-- What needs to be done --
Exactly as written, return the entries below, minus any pictures.

-- Input for this task --
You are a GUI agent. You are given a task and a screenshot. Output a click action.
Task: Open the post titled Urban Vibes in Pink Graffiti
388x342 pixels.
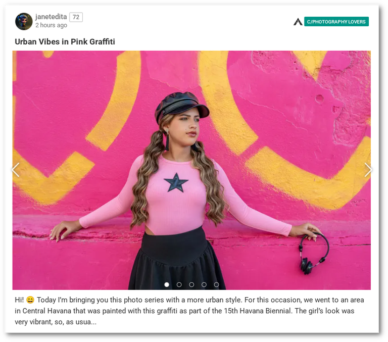(x=65, y=41)
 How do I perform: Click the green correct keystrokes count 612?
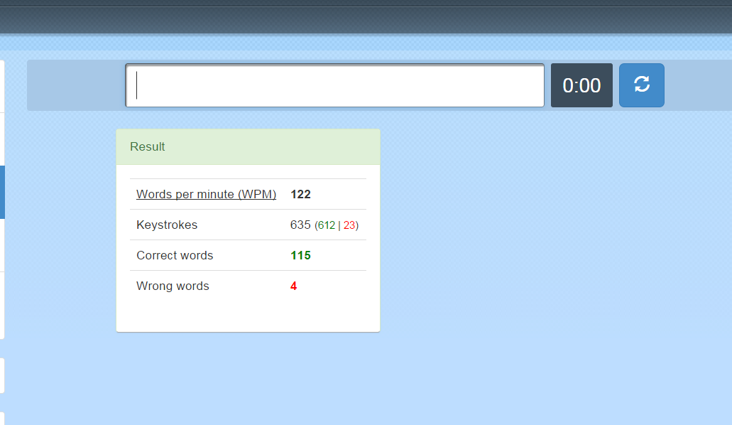coord(327,225)
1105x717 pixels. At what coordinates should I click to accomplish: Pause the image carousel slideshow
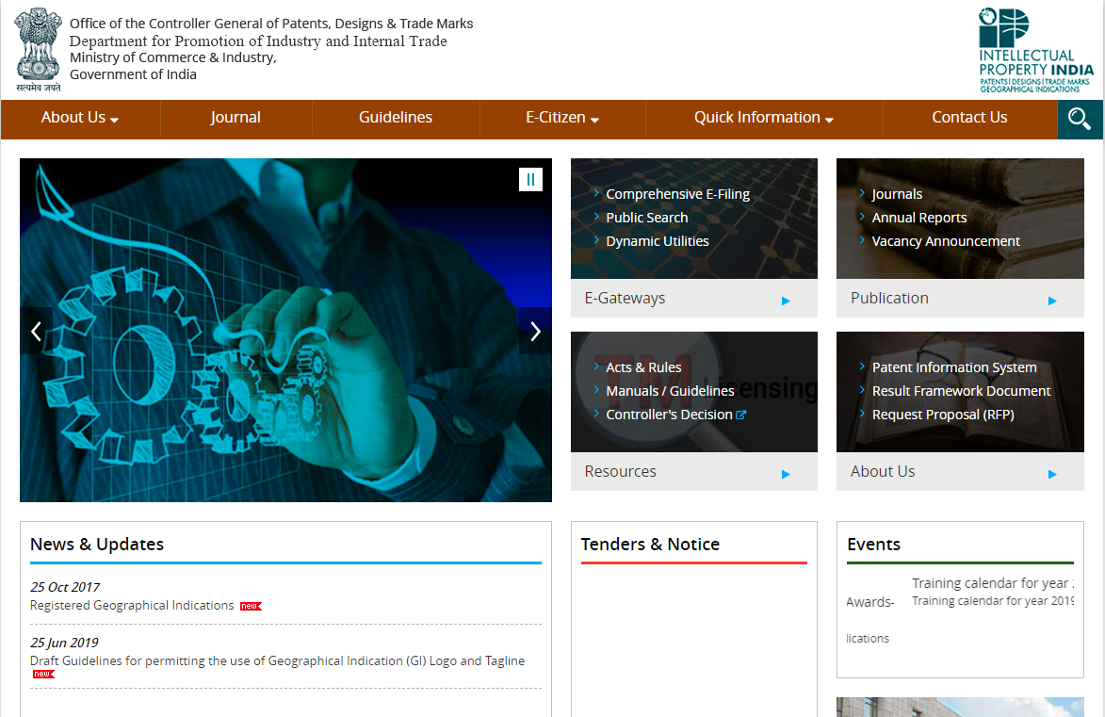530,178
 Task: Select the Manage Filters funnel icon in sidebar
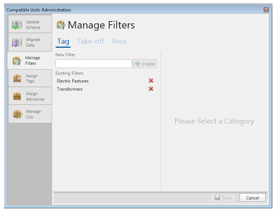click(17, 61)
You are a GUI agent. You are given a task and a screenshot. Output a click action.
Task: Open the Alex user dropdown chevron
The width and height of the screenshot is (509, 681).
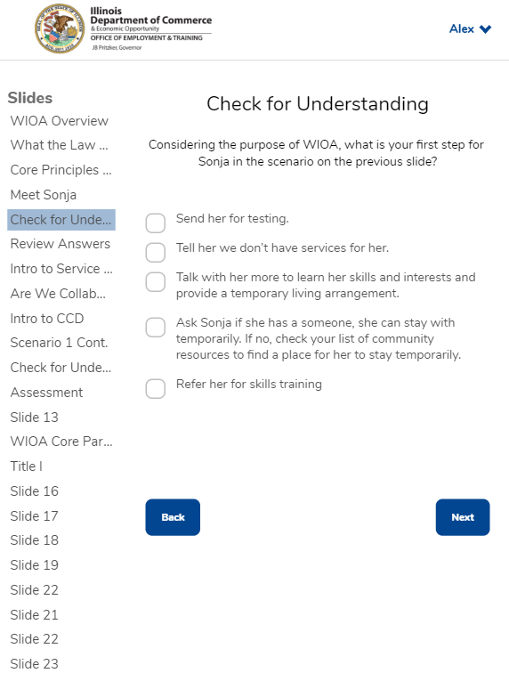click(x=485, y=29)
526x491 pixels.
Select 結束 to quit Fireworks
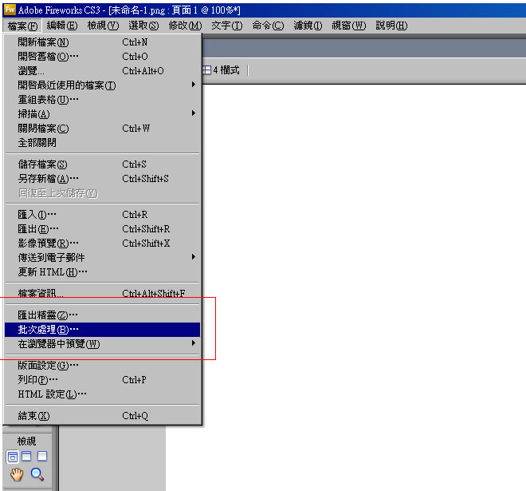34,415
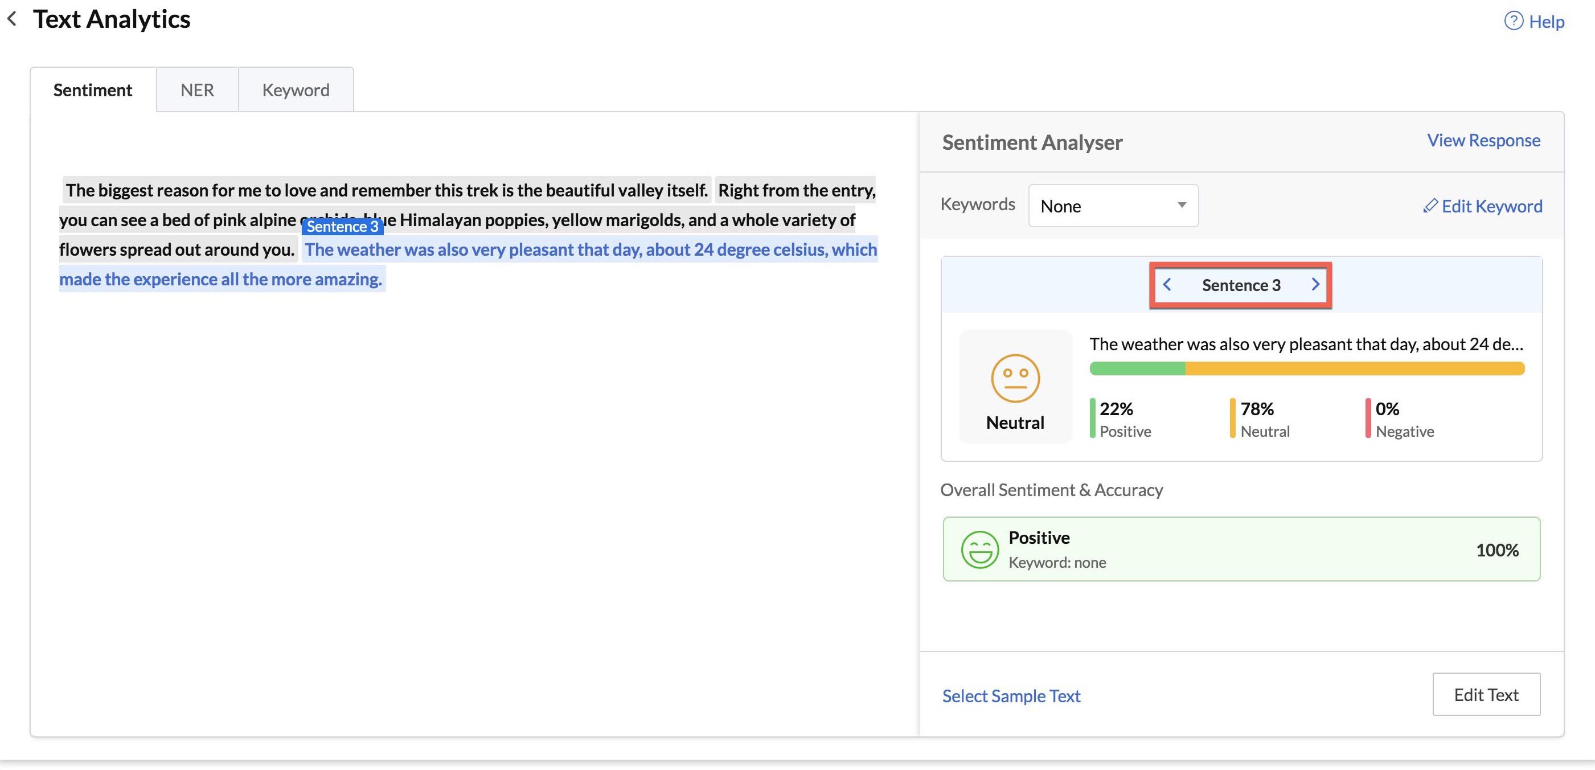1595x770 pixels.
Task: Expand the Sentence 3 navigation selector
Action: (1241, 285)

-- Answer to this task --
You are a GUI agent. You are given a task and a screenshot. Output a click action.
Task: Open the post titled Urban Vibes in Pink Graffiti
388x342 pixels.
(x=65, y=41)
 How do I perform: Click the green correct keystrokes count 612?
coord(327,225)
1105x717 pixels. At what coordinates should I click to accomplish: Pause the image carousel slideshow
530,178
 Task: Select the Manage Filters funnel icon in sidebar
click(17, 61)
You are a GUI agent. You are given a task and a screenshot. Output a click action.
Task: Open the Alex user dropdown chevron
The width and height of the screenshot is (509, 681).
click(x=485, y=29)
526x491 pixels.
Select 結束 to quit Fireworks
34,415
1595x770 pixels.
Task: Expand the Sentence 3 navigation selector
Action: (1241, 285)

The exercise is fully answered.